Sequence alignment

In todays exercise you shall implement a program to perform sequence alignment.

The exercise has 4 parts


Smith Waterman in O3 time

First you must access the program templates of today exercise

Download the file Align.tar.gz file

Open the file (using tar -xzvf Align.tar.gz) and place the created Align directory in the "Algo/code" directory (or what ever directory you have created for the code course material).

Now the Align directory should contain two Jupyter-Notebook files and a python program

smith_waterman_O3.ipynb
smith_waterman_O2.ipynb
smith_waterman_O2_all_against_all.py

Now we can get started. The two ipynb files contain program templates for Smith Waterman sequence alignment in O3 and O2 time, respectively.
Finally the file smith_waterman_O2_all_against_all.py contains a implementation of smith_waterman_O2 performing an all against all sequence alignment.

Note, that the matrices in the different programs should be read so that the first index refer to a row, and the second to a column.

Open the smith_waterman_O3.ipynb program. Go through the code. Check what each box is doing, and make sure you understand how the main program is organized.

Fill in the places with XX

Once you have completed the code, you can test the program using the example given in the Test box.

If you run the example called "#Matrix dump exercise 1", you should get

ALN IDVLLGADDGSLAFVPSEFSISPGEKIVFKNNAGFPHNIVFDEDSIPSGVDASKISMSEEDLLNAKGETFEVALSNKGEYSFYCSPHQGAGMVGKVTVN 99 AEVKLGSDDGGLVFSPSSFTVAAGEKITFKNNAGFPHNIVFDEDEVPAGVNAEKISQPEYLNGAGETYEVTLTEKGTYKFYCEPHAGAGMKGEVTVN 97 98 64 439.0
QAL 1 DVLLGADDGSLAFVPSEFSISPGEKIVFKNNAGFPHNIVFDEDSIPSGVDASKISMSEEDLLNAKGETFEVALSNKGEYSFYCSPHQGAGMVGKVTVN
DAL 1 EVKLGSDDGGLVFSPSSFTVAAGEKITFKNNAGFPHNIVFDEDEVPAGVNAEKISQPE--YLNGAGETYEVTLTEKGTYKFYCEPHAGAGMKGEVTVN

The first line starts with the keywork ALN. This line has the format

ALN Q-name Q-len D-name D-len alignment-length nid alignment-score 

Make sure you understand each of these fields. The next two lines contain the sequence alignment in the format

QAL q-offset Q-alignment
DAL d-offset D-alignment

Here the q-offset and d-offset are starting location in the query and database sequences, respectively (counting from 0).

Test the program on the other examples in the "Now test the code on a few examples" box

Finally, you shall test how fast the program is by aligning a query sequence against a database of 100 sequences.
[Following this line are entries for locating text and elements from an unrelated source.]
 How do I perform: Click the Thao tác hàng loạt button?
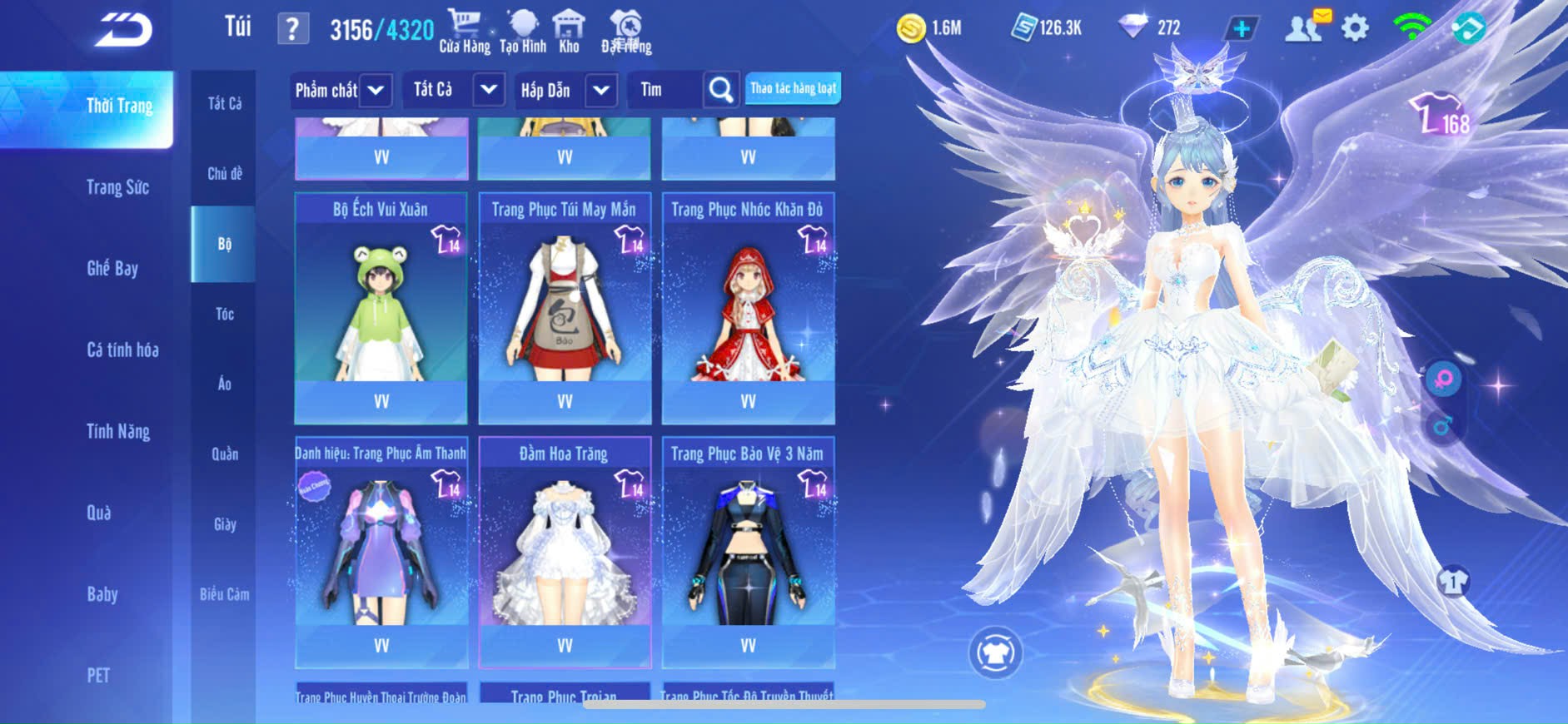pyautogui.click(x=793, y=88)
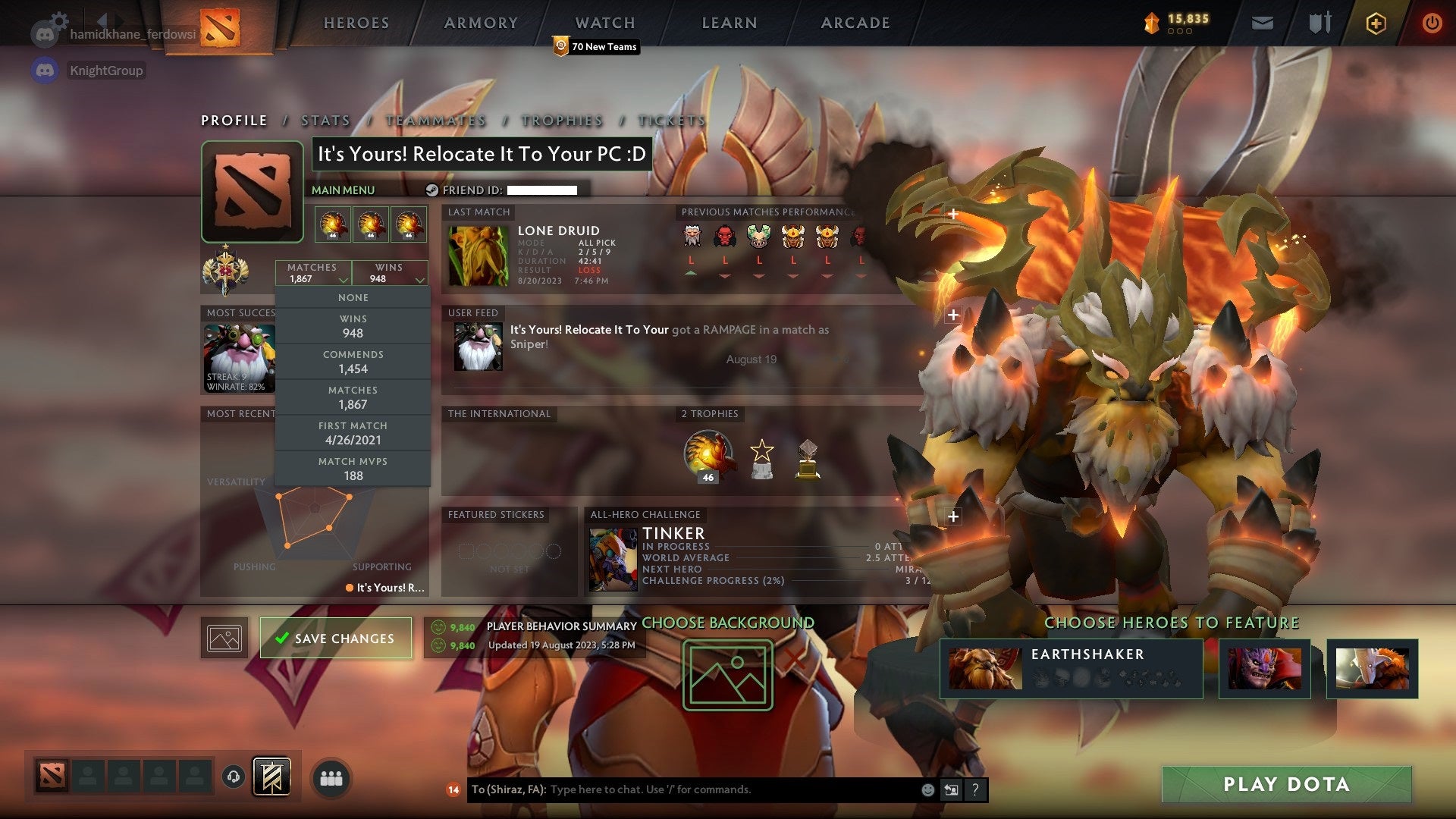The width and height of the screenshot is (1456, 819).
Task: Click the power/exit icon at top right
Action: click(x=1432, y=23)
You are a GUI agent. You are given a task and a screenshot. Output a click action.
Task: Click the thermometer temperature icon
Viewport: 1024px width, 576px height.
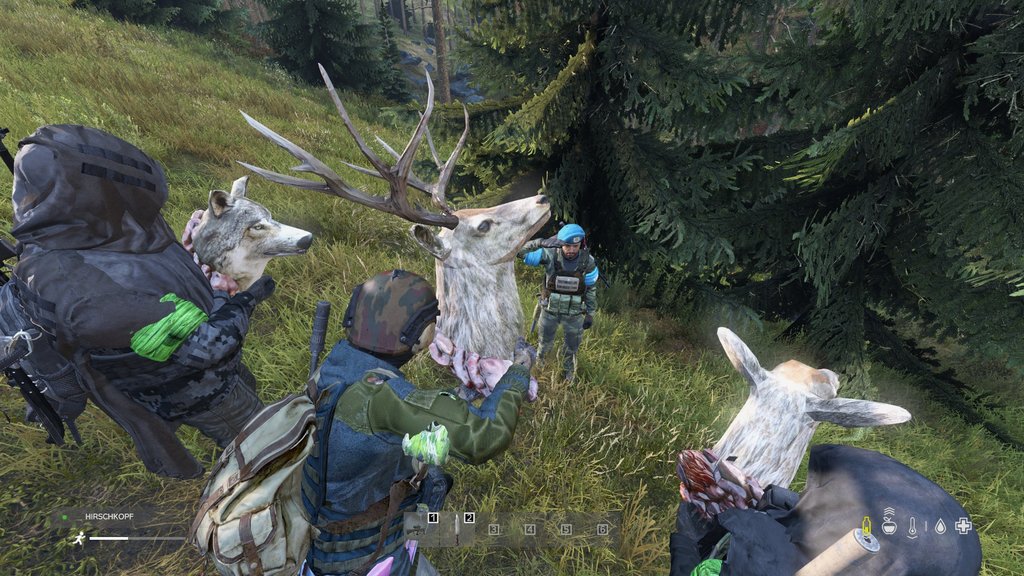(913, 527)
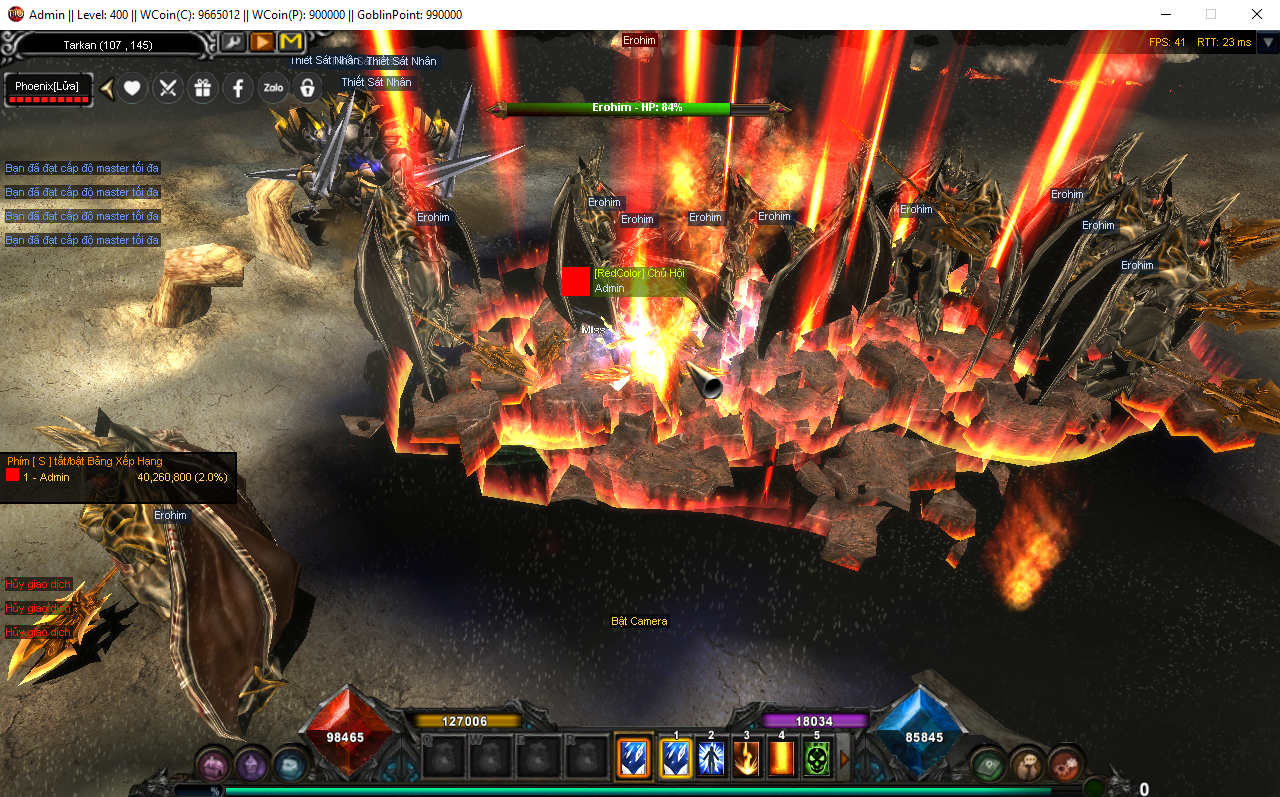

This you do in the box "Align query against database. Might take a while. Go get some coffee". This will take some time, so be patient.

Finally download the program as a python program, and add a commandline parser with the options

  -q QUERY_FILE      File with query sequence
  -db DB_FILE        File with database sequence
  -go GAP_OPEN       Value of gap open (-11.0)
  -ge GAP_EXTENSION  Value of gap extension (-1.0)

Smith Waterman in O2 time

Now you can look at the other alignment program. This program implements the Smith Waterman alignment algorithm in O2 time using the method described by Gotoh. Open the file smith_waterman_O2.ipynb Make sure you understand the structure of the program.

Now fill in the lines blanked out with X's, to make the code run, and test the code on the examples in the "Now test the code on a few examples" box.

The example "Matrix dump exercise 1" should come out as

ALN Query 99 Database 97 98 439.0 64
QAL DVLLGADDGSLAFVPSEFSISPGEKIVFKNNAGFPHNIVFDEDSIPSGVDASKISMSEEDLLNAKGETFEVALSNKGEYSFYCSPHQGAGMVGKVTVN
DAL EVKLGSDDGGLVFSPSSFTVAAGEKITFKNNAGFPHNIVFDEDEVPAGVNAEKISQPE--YLNGAGETYEVTLTEKGTYKFYCEPHAGAGMKGEVTVN

Now you can can test the speed of the program

How does this time compare with the time used by the O3 code. How many times fast does the O2 code run? And also make sure the two program produces the same alignments (use for instance the diff command with the output generated by the two programs).

Finally donwload the code as python program and add a commandl ine parser with the options

  -q QUERY_FILE      File with query sequence
  -db DB_FILE        File with database sequence
  -go GAP_OPEN       Value of gap open (-11.0)
  -ge GAP_EXTENSION  Value of gap extension (-1.0)

Aligning all against all

The last file in the Align code directory is a python program to run an all against all alignment using the O2 algorithm. This program is complete, so you here only need to check the go to be use you understand what is going on.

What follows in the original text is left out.